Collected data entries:
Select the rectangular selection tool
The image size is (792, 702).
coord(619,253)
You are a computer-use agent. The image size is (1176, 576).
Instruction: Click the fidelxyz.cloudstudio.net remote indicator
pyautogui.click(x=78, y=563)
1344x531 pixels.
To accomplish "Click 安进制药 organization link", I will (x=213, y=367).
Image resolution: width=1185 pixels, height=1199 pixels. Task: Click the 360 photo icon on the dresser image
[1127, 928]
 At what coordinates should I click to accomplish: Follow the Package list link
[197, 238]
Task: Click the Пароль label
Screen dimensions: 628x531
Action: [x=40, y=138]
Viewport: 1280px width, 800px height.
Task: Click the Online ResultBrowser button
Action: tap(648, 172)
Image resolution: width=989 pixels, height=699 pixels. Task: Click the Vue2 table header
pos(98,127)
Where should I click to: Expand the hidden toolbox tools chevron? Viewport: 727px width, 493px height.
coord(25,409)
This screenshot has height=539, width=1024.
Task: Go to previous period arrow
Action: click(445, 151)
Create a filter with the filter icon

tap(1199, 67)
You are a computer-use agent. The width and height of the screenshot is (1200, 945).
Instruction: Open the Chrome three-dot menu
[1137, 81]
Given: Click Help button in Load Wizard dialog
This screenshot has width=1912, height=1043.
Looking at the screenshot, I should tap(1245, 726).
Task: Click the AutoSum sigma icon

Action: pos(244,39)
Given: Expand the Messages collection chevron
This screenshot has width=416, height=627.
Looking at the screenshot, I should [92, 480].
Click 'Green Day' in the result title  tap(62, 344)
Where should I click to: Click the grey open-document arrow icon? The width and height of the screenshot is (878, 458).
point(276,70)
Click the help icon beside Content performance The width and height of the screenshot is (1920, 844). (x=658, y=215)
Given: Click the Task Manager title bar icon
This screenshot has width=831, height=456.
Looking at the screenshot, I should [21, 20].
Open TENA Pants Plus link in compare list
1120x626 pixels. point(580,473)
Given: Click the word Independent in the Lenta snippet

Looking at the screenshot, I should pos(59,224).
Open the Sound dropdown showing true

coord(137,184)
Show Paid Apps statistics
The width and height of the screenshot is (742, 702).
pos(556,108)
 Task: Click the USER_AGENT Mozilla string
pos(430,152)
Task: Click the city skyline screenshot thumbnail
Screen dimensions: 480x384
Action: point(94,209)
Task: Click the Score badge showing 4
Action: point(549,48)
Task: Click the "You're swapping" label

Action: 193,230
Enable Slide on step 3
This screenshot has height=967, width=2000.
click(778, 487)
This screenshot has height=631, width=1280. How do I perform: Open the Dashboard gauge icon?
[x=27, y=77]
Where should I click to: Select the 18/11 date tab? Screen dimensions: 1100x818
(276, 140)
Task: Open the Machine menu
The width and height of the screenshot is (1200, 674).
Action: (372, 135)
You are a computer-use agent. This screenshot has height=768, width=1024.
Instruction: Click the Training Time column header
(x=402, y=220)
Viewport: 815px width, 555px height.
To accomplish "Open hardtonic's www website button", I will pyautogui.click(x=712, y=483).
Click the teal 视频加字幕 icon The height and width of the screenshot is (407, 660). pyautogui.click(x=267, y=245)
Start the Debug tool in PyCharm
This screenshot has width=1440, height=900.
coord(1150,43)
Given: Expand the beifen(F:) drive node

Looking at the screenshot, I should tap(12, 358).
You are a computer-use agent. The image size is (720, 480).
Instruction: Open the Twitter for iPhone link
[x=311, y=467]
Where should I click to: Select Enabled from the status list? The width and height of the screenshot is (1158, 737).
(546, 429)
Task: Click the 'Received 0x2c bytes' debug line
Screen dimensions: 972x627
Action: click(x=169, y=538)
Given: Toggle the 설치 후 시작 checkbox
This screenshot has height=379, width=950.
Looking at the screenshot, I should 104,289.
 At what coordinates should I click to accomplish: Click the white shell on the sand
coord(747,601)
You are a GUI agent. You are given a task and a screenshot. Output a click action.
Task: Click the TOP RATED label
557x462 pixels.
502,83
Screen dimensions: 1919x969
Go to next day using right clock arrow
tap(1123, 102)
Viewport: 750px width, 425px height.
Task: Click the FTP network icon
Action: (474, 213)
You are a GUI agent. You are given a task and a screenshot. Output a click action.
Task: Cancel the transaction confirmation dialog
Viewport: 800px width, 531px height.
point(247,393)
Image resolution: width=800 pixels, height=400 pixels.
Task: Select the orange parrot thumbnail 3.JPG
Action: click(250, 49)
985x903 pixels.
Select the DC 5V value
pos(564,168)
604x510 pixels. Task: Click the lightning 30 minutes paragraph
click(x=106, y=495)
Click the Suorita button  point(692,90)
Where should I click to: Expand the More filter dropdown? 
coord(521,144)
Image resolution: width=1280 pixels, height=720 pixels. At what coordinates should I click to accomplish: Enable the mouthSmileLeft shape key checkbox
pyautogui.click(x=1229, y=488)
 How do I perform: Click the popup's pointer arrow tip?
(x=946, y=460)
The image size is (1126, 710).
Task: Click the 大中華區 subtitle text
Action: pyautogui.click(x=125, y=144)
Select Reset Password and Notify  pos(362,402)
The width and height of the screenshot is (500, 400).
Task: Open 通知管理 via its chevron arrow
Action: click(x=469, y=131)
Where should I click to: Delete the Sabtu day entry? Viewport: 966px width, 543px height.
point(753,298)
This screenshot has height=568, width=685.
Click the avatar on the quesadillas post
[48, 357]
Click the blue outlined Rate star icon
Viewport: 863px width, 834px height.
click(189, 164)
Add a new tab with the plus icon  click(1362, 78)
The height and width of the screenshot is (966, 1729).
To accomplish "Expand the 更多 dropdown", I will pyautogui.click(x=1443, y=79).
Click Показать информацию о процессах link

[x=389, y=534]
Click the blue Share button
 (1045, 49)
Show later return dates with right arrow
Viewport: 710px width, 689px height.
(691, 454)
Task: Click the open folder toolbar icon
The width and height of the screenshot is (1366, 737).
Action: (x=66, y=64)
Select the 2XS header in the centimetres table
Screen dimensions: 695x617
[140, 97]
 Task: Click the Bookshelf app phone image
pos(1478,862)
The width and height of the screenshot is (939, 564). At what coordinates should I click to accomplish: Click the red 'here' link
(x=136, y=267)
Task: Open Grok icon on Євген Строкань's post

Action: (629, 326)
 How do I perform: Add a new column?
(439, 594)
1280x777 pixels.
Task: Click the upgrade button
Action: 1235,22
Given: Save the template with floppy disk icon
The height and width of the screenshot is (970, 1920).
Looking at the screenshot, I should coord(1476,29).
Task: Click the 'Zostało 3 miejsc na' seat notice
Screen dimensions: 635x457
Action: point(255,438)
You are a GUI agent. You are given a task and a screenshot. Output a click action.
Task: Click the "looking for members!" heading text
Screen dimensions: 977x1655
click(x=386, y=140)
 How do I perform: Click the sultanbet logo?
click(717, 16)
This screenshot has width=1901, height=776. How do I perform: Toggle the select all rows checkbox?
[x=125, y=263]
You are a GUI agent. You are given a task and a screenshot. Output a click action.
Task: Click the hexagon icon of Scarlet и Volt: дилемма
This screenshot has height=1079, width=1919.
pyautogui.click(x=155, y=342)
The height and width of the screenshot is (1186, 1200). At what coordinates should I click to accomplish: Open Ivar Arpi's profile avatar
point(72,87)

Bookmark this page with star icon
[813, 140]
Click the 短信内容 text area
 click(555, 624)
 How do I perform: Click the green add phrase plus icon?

### Aim of the exercise:
Every line of the data above belongs in the answer, unchanged.

### Task output:
Select the rectangular selection tool
The image size is (792, 702).
coord(619,253)
You are a computer-use agent. The image size is (1176, 576).
Instruction: Click the fidelxyz.cloudstudio.net remote indicator
pyautogui.click(x=78, y=563)
1344x531 pixels.
To accomplish "Click 安进制药 organization link", I will (x=213, y=367).
Image resolution: width=1185 pixels, height=1199 pixels. Task: Click the 360 photo icon on the dresser image
[1127, 928]
 At what coordinates should I click to accomplish: Follow the Package list link
[197, 238]
Task: Click the Пароль label
Screen dimensions: 628x531
Action: [x=40, y=138]
Viewport: 1280px width, 800px height.
Task: Click the Online ResultBrowser button
Action: tap(648, 172)
Image resolution: width=989 pixels, height=699 pixels. Task: Click the Vue2 table header
pos(98,127)
Where should I click to: Expand the hidden toolbox tools chevron? Viewport: 727px width, 493px height.
coord(25,409)
This screenshot has height=539, width=1024.
Task: Go to previous period arrow
Action: click(445, 151)
Create a filter with the filter icon

tap(1199, 67)
You are a computer-use agent. The width and height of the screenshot is (1200, 945).
Instruction: Open the Chrome three-dot menu
[1137, 81]
Given: Click Help button in Load Wizard dialog
This screenshot has width=1912, height=1043.
Looking at the screenshot, I should tap(1245, 726).
Task: Click the AutoSum sigma icon

Action: pos(244,39)
Given: Expand the Messages collection chevron
This screenshot has width=416, height=627.
Looking at the screenshot, I should [92, 480].
Click 'Green Day' in the result title  tap(62, 344)
Where should I click to: Click the grey open-document arrow icon? The width and height of the screenshot is (878, 458).
point(276,70)
Click the help icon beside Content performance The width and height of the screenshot is (1920, 844). (x=658, y=215)
Given: Click the Task Manager title bar icon
This screenshot has width=831, height=456.
Looking at the screenshot, I should [21, 20].
Open TENA Pants Plus link in compare list
1120x626 pixels. point(580,473)
Given: Click the word Independent in the Lenta snippet

Looking at the screenshot, I should pos(59,224).
Open the Sound dropdown showing true

coord(137,184)
Show Paid Apps statistics
The width and height of the screenshot is (742, 702).
pos(556,108)
 Task: Click the USER_AGENT Mozilla string
pos(430,152)
Task: Click the city skyline screenshot thumbnail
Screen dimensions: 480x384
Action: point(94,209)
Task: Click the Score badge showing 4
Action: point(549,48)
Task: Click the "You're swapping" label

Action: 193,230
Enable Slide on step 3
This screenshot has height=967, width=2000.
click(778, 487)
This screenshot has height=631, width=1280. How do I perform: Open the Dashboard gauge icon?
[x=27, y=77]
Where should I click to: Select the 18/11 date tab? Screen dimensions: 1100x818
(276, 140)
Task: Open the Machine menu
The width and height of the screenshot is (1200, 674).
Action: (372, 135)
You are a computer-use agent. This screenshot has height=768, width=1024.
Instruction: Click the Training Time column header
(x=402, y=220)
Viewport: 815px width, 555px height.
To accomplish "Open hardtonic's www website button", I will pyautogui.click(x=712, y=483).
Click the teal 视频加字幕 icon The height and width of the screenshot is (407, 660). pyautogui.click(x=267, y=245)
Start the Debug tool in PyCharm
This screenshot has width=1440, height=900.
coord(1150,43)
Given: Expand the beifen(F:) drive node

Looking at the screenshot, I should tap(12, 358).
You are a computer-use agent. The image size is (720, 480).
Instruction: Open the Twitter for iPhone link
[x=311, y=467]
Where should I click to: Select Enabled from the status list? The width and height of the screenshot is (1158, 737).
(546, 429)
Task: Click the 'Received 0x2c bytes' debug line
Screen dimensions: 972x627
Action: click(x=169, y=538)
Given: Toggle the 설치 후 시작 checkbox
This screenshot has height=379, width=950.
Looking at the screenshot, I should 104,289.
 At what coordinates should I click to accomplish: Click the white shell on the sand
coord(747,601)
You are a GUI agent. You are given a task and a screenshot. Output a click action.
Task: Click the TOP RATED label
557x462 pixels.
502,83
Screen dimensions: 1919x969
Go to next day using right clock arrow
tap(1123, 102)
Viewport: 750px width, 425px height.
Task: Click the FTP network icon
Action: (474, 213)
You are a GUI agent. You are given a task and a screenshot. Output a click action.
Task: Cancel the transaction confirmation dialog
Viewport: 800px width, 531px height.
point(247,393)
Image resolution: width=800 pixels, height=400 pixels.
Task: Select the orange parrot thumbnail 3.JPG
Action: click(250, 49)
985x903 pixels.
Select the DC 5V value
pos(564,168)
604x510 pixels. Task: Click the lightning 30 minutes paragraph
click(x=106, y=495)
Click the Suorita button  point(692,90)
Where should I click to: Expand the More filter dropdown? 
coord(521,144)
Image resolution: width=1280 pixels, height=720 pixels. At what coordinates should I click to accomplish: Enable the mouthSmileLeft shape key checkbox
pyautogui.click(x=1229, y=488)
 How do I perform: Click the popup's pointer arrow tip?
(x=946, y=460)
The image size is (1126, 710).
Task: Click the 大中華區 subtitle text
Action: pyautogui.click(x=125, y=144)
Select Reset Password and Notify  pos(362,402)
The width and height of the screenshot is (500, 400).
Task: Open 通知管理 via its chevron arrow
Action: click(x=469, y=131)
Where should I click to: Delete the Sabtu day entry? Viewport: 966px width, 543px height.
point(753,298)
This screenshot has height=568, width=685.
Click the avatar on the quesadillas post
[48, 357]
Click the blue outlined Rate star icon
Viewport: 863px width, 834px height.
click(189, 164)
Add a new tab with the plus icon  click(1362, 78)
The height and width of the screenshot is (966, 1729).
To accomplish "Expand the 更多 dropdown", I will pyautogui.click(x=1443, y=79).
Click Показать информацию о процессах link

[x=389, y=534]
Click the blue Share button
 (1045, 49)
Show later return dates with right arrow
Viewport: 710px width, 689px height.
(691, 454)
Task: Click the open folder toolbar icon
The width and height of the screenshot is (1366, 737).
Action: (x=66, y=64)
Select the 2XS header in the centimetres table
Screen dimensions: 695x617
[140, 97]
 Task: Click the Bookshelf app phone image
pos(1478,862)
The width and height of the screenshot is (939, 564). At what coordinates should I click to accomplish: Click the red 'here' link
(x=136, y=267)
Task: Open Grok icon on Євген Строкань's post

Action: (629, 326)
 How do I perform: Add a new column?
(439, 594)
1280x777 pixels.
Task: Click the upgrade button
Action: 1235,22
Given: Save the template with floppy disk icon
The height and width of the screenshot is (970, 1920).
Looking at the screenshot, I should coord(1476,29).
Task: Click the 'Zostało 3 miejsc na' seat notice
Screen dimensions: 635x457
Action: point(255,438)
You are a GUI agent. You are given a task and a screenshot. Output a click action.
Task: Click the "looking for members!" heading text
Screen dimensions: 977x1655
click(x=386, y=140)
 How do I perform: Click the sultanbet logo?
click(717, 16)
This screenshot has width=1901, height=776. How do I perform: Toggle the select all rows checkbox?
[x=125, y=263]
You are a GUI agent. You are given a task and a screenshot. Output a click action.
Task: Click the hexagon icon of Scarlet и Volt: дилемма
This screenshot has height=1079, width=1919.
pyautogui.click(x=155, y=342)
The height and width of the screenshot is (1186, 1200). At what coordinates should I click to accomplish: Open Ivar Arpi's profile avatar
point(72,87)

Bookmark this page with star icon
[813, 140]
Click the 短信内容 text area
 click(555, 624)
 How do I perform: Click the green add phrase plus icon?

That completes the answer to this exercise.